Dehesa Panista Azul y Blanco
23 de febrero - 2014

Decía Reyes Heroles que en política “forma es fondo” y en los toros también se evidencia esta máxima. Quizás extrañe la mezcolanza del tema taurino con los asuntos políticos, pero nunca ha sido ignorada la relación entre la política y el mundillo taurino.

El alcalde capitalino, Adolfo Escobar Jardínez, dio muestra de anfitrionía el domingo nueve de febrero, fecha en la que se presentaron en la “Ranchero” Aguilar, Pizarro, “El Juli”, y Adame.

Dejemos un poco aparte el tema taurino.

Las barreras de primera y segunda fila del departamento de sombra fueron testigos de un cónclave panista que disfrutó de una agradable tarde de toros.

Escobar, en su papel, agasajó a sus invitados, lo mismo alcaldes, que diputados, todos de estirpe panista, algunos taurinos, otros no tanto, otros, sólo se dejaron ver.

En su sitio, justo en la división de sol y sombra y a la derecha de la autoridad de plaza, se colocaron los panistas.

A la distancia, alcancé a distinguir a Alejandro Aguilar López, alcalde de Huamantla de comprobada afición taurina. Junto a él la diputada Aurora Aguilar Rodríguez, quien también destaca por su gusto en el toro.

También observé a los diputados Humberto Macías Romero, José Gilberto Temoltzin Martínez, Julio Cesar Hernández Mejía y Roberto Zamora Gracia, este último, ataviado en un pants negro, digno más de un gimnasio que de un coso taurino, pero qué importa.

Sinceramente no conocía la afición taurina de Jardínez, es más, no sé si la tenga, lo que es cierto, es que aprovechó muy bien un evento taurino y social, para reunir a la crema y nata panista, dando muestra de unidad y camaradería albiazul.

Lo que suceda fuera de la plaza, es otra faena que cada uno de ellos sabrá lancear a su modo.

Del otro lado, casi al extremo de la cerrada asamblea panista, destacó la presencia del Secretario de Gobierno, Miguel Moctezuma Domínguez, quien acompañó en todo momento al ex presidente del Tribunal de Justicia, Justino Hernández.

Ellos a diferencia de los primeros, disfrutaron de cerca, casi en sus terrenos, los sabrosos derechazos del torero madrileño.

La noche de toros, la terminaron en el Mesón Taurino. Los panistas, ahí la iniciaron previo a la tarde de toros.

Por cierto que este lugar ya se ha convertido en escenario de encuentros y desencuentros de políticos en últimas fechas.
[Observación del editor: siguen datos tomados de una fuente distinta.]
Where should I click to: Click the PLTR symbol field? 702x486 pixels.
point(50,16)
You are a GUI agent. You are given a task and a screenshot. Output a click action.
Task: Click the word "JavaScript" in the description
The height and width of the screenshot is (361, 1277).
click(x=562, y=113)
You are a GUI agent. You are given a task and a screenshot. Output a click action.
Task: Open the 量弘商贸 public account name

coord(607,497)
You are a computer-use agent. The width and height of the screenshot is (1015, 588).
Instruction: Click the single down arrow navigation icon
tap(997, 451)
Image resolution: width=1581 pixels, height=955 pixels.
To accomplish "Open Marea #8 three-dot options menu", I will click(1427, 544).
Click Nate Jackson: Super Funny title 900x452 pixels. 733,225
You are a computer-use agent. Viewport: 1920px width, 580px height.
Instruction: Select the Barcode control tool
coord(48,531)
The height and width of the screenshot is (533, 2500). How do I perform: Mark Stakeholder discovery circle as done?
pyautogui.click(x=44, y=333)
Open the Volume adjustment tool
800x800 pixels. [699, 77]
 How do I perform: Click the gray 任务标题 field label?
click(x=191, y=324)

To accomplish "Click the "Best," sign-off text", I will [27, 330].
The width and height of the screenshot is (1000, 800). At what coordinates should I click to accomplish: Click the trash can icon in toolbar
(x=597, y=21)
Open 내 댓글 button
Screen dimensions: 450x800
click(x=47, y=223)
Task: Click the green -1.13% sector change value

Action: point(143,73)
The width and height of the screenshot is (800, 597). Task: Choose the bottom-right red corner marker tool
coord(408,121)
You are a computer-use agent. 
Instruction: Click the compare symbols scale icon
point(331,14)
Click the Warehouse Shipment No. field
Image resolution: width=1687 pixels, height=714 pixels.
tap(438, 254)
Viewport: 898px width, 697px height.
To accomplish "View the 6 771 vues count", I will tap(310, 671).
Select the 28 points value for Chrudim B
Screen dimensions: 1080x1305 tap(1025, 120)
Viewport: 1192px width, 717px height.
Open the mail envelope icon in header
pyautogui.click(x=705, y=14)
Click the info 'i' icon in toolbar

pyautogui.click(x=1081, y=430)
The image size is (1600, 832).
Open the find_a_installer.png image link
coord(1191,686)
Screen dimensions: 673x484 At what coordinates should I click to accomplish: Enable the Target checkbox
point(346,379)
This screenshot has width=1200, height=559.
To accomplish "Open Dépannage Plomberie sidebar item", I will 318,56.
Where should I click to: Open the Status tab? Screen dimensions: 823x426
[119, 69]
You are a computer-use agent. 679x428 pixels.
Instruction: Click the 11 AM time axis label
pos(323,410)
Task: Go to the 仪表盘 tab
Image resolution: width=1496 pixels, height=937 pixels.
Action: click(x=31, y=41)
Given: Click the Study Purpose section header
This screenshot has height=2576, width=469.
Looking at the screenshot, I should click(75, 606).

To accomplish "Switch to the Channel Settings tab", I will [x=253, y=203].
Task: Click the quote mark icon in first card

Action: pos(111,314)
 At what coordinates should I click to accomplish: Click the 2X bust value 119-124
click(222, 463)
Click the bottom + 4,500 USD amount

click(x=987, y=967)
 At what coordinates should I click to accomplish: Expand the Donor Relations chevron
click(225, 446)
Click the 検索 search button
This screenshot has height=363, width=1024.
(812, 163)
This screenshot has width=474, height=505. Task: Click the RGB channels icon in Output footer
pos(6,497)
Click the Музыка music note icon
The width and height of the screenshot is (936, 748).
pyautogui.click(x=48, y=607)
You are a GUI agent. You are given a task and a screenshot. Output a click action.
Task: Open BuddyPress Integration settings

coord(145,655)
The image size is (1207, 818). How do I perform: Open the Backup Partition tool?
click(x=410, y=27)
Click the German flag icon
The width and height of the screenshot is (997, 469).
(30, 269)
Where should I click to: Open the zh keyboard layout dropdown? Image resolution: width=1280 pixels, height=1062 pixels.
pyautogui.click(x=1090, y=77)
Dígame usted si el toro no es un pretexto para convivir entre amigos y rivales políticos, quizá haya más de uno que quiera pegar la corna’ a sus alternantes, lo cierto es que en política “fondo es forma” y que en el toro se hace más evidente.

Por cierto que ya anunciada la corrida en Apizaco para el domingo 16 de marzo, veremos si es que el alcalde Jorge Luis Vázquez –panista–, replica el atino de Jardínez, quien supo bregar a un bravo encierro marcado con el hierro del PAN, de divisa azul y blanco.